The data
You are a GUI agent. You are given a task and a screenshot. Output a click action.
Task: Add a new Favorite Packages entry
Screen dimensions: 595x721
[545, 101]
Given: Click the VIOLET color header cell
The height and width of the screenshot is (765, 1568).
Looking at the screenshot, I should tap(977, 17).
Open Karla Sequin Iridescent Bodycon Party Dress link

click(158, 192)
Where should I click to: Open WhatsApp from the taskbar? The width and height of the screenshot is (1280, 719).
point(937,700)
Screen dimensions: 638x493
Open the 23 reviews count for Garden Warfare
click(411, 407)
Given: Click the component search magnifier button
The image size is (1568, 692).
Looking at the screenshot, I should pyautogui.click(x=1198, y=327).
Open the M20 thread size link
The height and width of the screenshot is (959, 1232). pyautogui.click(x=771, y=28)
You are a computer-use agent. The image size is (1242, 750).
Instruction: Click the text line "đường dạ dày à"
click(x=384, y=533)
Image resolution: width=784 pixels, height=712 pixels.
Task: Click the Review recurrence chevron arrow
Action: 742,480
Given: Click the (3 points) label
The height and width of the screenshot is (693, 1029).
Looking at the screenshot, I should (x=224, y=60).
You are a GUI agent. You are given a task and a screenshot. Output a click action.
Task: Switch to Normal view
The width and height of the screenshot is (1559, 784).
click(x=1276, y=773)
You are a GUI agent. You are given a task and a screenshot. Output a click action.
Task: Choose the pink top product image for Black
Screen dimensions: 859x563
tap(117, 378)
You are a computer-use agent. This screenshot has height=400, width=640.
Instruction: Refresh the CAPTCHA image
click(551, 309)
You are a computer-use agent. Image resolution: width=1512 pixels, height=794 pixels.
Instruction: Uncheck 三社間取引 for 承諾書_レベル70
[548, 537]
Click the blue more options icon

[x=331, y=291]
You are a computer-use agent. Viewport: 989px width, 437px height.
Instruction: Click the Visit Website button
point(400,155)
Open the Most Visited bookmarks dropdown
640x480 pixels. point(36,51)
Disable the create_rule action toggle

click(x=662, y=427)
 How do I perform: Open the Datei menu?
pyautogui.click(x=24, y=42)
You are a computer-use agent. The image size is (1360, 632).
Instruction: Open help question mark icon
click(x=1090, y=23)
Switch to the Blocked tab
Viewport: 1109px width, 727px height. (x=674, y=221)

Task prompt
In restating the data, begin at its first line, reproduce each line word for word, and conclude with the line that contains "Given: Click the VIOLET color header cell".

Written answer
You are a GUI agent. You are given a task and a screenshot. Output a click action.
Task: Add a new Favorite Packages entry
Screen dimensions: 595x721
[545, 101]
Given: Click the VIOLET color header cell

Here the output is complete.